Il y déniche tout de même du fromage et du lait, qu'il fait chauffer avec du beurre et une cuillerée de farine pour faire une sauce ; rien d'extraordinaire mais ce sera toujours mieux que rien.

De retour dans la chambre, il trouve son occupant accroupi au sol, effleurant admirativement son violon. Il se racle la gorge pour le faire intentionnellement sursauter et se félicite que cela marche aussi bien, la petite lueur d'embarras dans le regard de Gabriel ajoutant encore à son amusement.

— Tu aimes le violon ?

— Je ne sais pas, je n'ai jamais entendu quelqu'un en jouer, répond-il avec une expression curieuse.

— Est-ce que c'est une demande ?

Sacha sourit à son hochement de tête et attrape son violon, s'appuyant contre son bureau avant de caler l'instrument dans son cou. Il ferme les yeux un instant, laissant glisser l'archet sur les cordes pour en vérifier le son, et comme toujours une mélodie vient s'imposer à lui plutôt que de lui laisser le choix. Sous ses paupières closes il voit les notes se frayer un chemin hors de l'instrument pour voler dans la pièce, traversant les murs pour disparaître dans le néant. C'est comme si la musique jouait d'elle-même, comme s'il n'était qu'un pantin qu'elle conduit pour véhiculer ses sons.

Mais alors qu'il ouvre les yeux, il se sent happé par le regard insistant de Gabriel, fixé sur lui. Le morceau se défait doucement entre ses doigts, abandonnant les notes passées pour atteindre plus vite celles à venir, et lorsque la réserve s'épuise et qu'il touche à sa fin, les yeux troublés de Gabriel ne semblent pas vouloir se détourner.

Ce n'est que lorsqu'il repose l'instrument dans son étui qu'il sort de sa transe, inspirant bruyamment comme s'il retenait son souffle depuis tout ce temps. Il ouvre la bouche pour lui demander si ça lui a plu et se ravise finalement, convaincu que son air gêné et son regard brillant font suffisamment office d'appréciation.

— Mangeons, lance Sacha pour briser le silence avant d'aller chercher leur dîner improvisé.

Le repas est ponctué d'une discussion distrayante, traitant de tout et de rien en évitant les choses désagréables. Il s'est résigné à abandonner l'embarrassante conversation sur ses tendances suicidaires, décidé à en parler d'abord à Christophe lorsque l'occasion se présentera. D'ici là, il prendra soin lui-même de ne pas donner de raison à Gabriel de se faire du mal.

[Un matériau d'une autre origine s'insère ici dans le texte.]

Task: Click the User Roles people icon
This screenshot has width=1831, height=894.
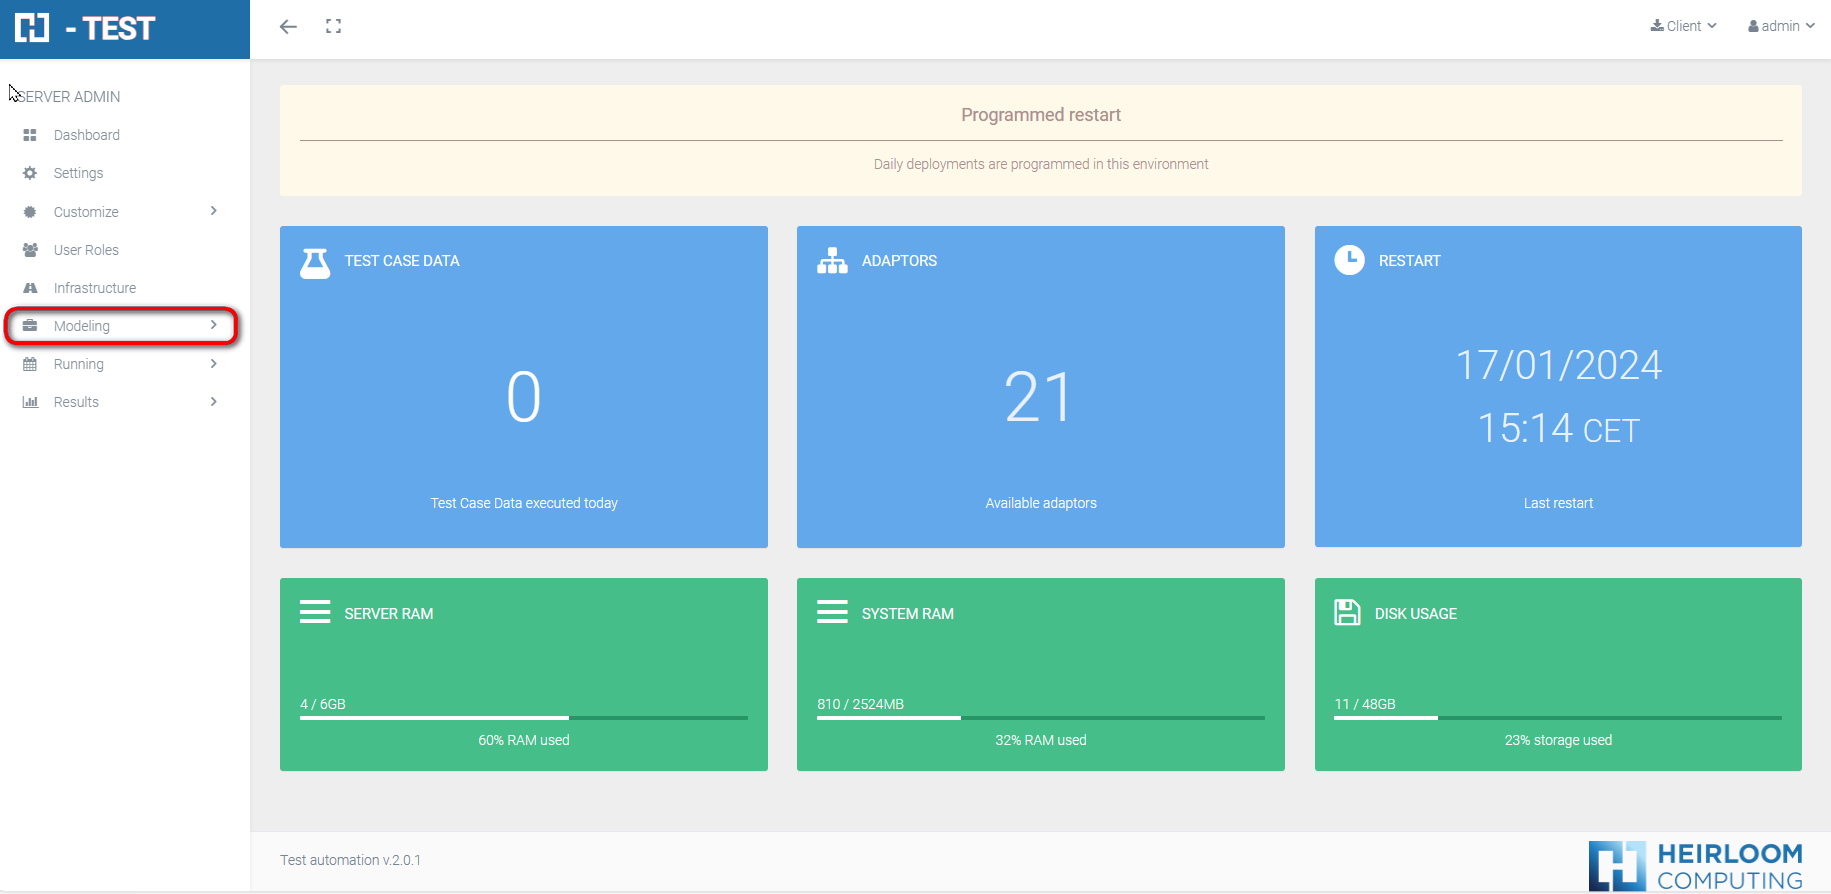Action: 30,250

La mention involontaire de Marine lors de la discussion provoque soudain une tension de la part de celui-ci, et bien qu'il aimerait lui dire que cette fille n'est pas aussi importante qu'il le pense, il choisit de se taire pour faire oublier le sujet. Ce n'est pas comme s'il pouvait faire quoi que ce soit concernant le célibat de son ami, déjà que ses connaissances locales sont plus que réduites, la probabilité qu'il lui présente un garçon célibataire et intéressé est plus qu'inexistante.

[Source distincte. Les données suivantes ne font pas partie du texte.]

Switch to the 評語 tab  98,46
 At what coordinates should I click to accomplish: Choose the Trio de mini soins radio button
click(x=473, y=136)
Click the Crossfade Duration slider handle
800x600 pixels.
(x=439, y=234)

Onze heures viennent juste de passer lorsque Sacha se décide enfin à bouger, ramenant leurs assiettes depuis longtemps vides à la cuisine avant de retourner s'asseoir aux côtés de Gabriel.

— Tu veux rester dormir ici ? lui demande-t-il en le voyant bâiller de nouveau.

Lui aussi est de plus en plus abattu par la fatigue et fait peu d'efforts pour le masquer.

— Je ne veux pas te déranger, répond Gabriel en se frottant les yeux.

— Tu ne me déranges pas, il va juste falloir se serrer un peu.

Son ami tente de protester mais un nouveau bâillement l'interrompt, et la réalisation qu'il est trop épuisé pour aller ailleurs finit de le convaincre. Sacha ôte ses vêtements sans pudeur, gardant uniquement son caleçon pour aller faire un détour par la salle de bain. Lorsqu'il revient, Gabriel se faufile à sa suite et il part se glisser sous les draps, se serrant contre le mur en utilisant son bras comme oreiller pour laisser celui-ci à son invité.

Gabriel l'imite à son retour, gagnant l'autre côté du lit en lui tournant le dos pour ne pas aggraver le sentiment de promiscuité déjà bien présent.

— Bonne nuit, lâche-t-il dans un souffle.

À peine quelques secondes plus tard, le souffle lent de Gabriel indique à Sacha qu'il s'est endormi. Il le regarde bouger dans son sommeil, se rapprocher du milieu du lit pour étendre ses jambes puis enfoncer sa tête dans l'oreiller duveteux. Ça fait longtemps qu'il n'a pas dormi avec quelqu'un, depuis Anna, ou peut-être depuis Paul si l'on compte la propension de celui-ci à venir s'inviter dans son lit lors de son bref séjour. Mais cela ne le dérange pas vraiment, pas plus que cela ne semble empêcher Gabriel de dormir. Après tout, ça fait un peu de chaleur supplémentaire…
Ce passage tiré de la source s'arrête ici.